Write out exactly the first lines of the listing, ending on the line that contains "Given: Insert a hyperlink in the announcement".

=== INFORMATION ===

----------

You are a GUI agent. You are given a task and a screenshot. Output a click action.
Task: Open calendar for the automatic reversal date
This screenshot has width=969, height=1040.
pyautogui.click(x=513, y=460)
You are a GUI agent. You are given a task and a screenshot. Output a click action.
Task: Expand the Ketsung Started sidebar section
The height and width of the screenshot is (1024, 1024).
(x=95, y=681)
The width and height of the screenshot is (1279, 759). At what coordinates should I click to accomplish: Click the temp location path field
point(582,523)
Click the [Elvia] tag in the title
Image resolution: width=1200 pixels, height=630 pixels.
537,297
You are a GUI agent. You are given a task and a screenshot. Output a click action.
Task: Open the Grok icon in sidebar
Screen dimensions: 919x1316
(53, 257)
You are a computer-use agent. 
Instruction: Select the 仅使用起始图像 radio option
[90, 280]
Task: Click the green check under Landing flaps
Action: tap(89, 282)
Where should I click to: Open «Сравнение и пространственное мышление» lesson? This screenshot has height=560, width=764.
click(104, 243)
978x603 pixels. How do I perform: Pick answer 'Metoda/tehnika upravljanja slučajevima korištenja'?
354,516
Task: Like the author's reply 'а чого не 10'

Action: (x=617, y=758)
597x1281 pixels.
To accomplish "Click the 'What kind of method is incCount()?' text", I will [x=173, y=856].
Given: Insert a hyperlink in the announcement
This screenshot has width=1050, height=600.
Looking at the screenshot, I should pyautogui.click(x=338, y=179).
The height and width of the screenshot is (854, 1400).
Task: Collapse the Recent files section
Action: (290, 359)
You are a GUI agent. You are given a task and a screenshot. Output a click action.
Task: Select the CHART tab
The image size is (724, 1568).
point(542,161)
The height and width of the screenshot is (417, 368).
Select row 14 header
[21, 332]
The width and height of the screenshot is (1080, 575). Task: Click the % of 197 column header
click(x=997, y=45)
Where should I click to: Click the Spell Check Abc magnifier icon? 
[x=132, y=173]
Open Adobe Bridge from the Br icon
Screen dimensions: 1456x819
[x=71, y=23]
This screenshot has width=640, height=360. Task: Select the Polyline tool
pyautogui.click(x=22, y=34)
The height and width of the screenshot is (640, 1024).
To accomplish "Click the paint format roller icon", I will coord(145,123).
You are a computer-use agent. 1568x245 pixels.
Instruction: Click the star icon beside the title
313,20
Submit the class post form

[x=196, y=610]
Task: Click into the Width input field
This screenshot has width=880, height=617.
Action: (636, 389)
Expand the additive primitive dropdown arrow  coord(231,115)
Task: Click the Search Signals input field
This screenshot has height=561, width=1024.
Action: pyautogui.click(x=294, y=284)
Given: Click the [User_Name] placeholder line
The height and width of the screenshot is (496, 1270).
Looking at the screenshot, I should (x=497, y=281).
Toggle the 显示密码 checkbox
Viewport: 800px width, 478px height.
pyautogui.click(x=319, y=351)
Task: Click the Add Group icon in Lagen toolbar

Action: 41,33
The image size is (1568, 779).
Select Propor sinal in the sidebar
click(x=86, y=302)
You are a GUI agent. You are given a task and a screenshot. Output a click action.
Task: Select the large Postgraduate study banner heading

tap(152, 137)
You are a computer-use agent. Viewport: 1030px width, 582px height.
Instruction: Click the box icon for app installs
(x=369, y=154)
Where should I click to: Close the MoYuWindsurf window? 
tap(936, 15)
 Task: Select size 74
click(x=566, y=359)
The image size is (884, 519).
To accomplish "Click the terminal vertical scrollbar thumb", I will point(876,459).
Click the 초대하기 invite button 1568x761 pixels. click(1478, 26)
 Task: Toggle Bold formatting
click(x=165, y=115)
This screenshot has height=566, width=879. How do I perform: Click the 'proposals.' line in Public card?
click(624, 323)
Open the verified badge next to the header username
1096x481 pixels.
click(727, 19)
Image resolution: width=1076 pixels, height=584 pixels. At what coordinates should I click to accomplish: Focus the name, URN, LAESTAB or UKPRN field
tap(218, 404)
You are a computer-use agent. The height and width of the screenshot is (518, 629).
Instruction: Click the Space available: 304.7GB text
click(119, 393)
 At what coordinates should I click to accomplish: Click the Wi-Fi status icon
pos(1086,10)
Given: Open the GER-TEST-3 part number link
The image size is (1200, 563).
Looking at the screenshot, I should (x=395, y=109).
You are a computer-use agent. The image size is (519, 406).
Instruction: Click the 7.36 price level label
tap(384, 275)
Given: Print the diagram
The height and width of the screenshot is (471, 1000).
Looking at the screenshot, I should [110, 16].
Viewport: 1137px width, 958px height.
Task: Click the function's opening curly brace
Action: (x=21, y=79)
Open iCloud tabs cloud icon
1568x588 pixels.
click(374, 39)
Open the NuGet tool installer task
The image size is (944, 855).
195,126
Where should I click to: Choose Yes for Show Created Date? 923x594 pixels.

----------

=== RESPONSE AREA ===
You are a GUI agent. You are given a task and a screenshot. Output a click action.
Task: Open calendar for the automatic reversal date
This screenshot has width=969, height=1040.
pyautogui.click(x=513, y=460)
You are a GUI agent. You are given a task and a screenshot. Output a click action.
Task: Expand the Ketsung Started sidebar section
The height and width of the screenshot is (1024, 1024).
(x=95, y=681)
The width and height of the screenshot is (1279, 759). At what coordinates should I click to accomplish: Click the temp location path field
point(582,523)
Click the [Elvia] tag in the title
Image resolution: width=1200 pixels, height=630 pixels.
537,297
You are a GUI agent. You are given a task and a screenshot. Output a click action.
Task: Open the Grok icon in sidebar
Screen dimensions: 919x1316
(53, 257)
You are a computer-use agent. 
Instruction: Select the 仅使用起始图像 radio option
[90, 280]
Task: Click the green check under Landing flaps
Action: tap(89, 282)
Where should I click to: Open «Сравнение и пространственное мышление» lesson? This screenshot has height=560, width=764.
click(104, 243)
978x603 pixels. How do I perform: Pick answer 'Metoda/tehnika upravljanja slučajevima korištenja'?
354,516
Task: Like the author's reply 'а чого не 10'

Action: (x=617, y=758)
597x1281 pixels.
To accomplish "Click the 'What kind of method is incCount()?' text", I will [x=173, y=856].
Given: Insert a hyperlink in the announcement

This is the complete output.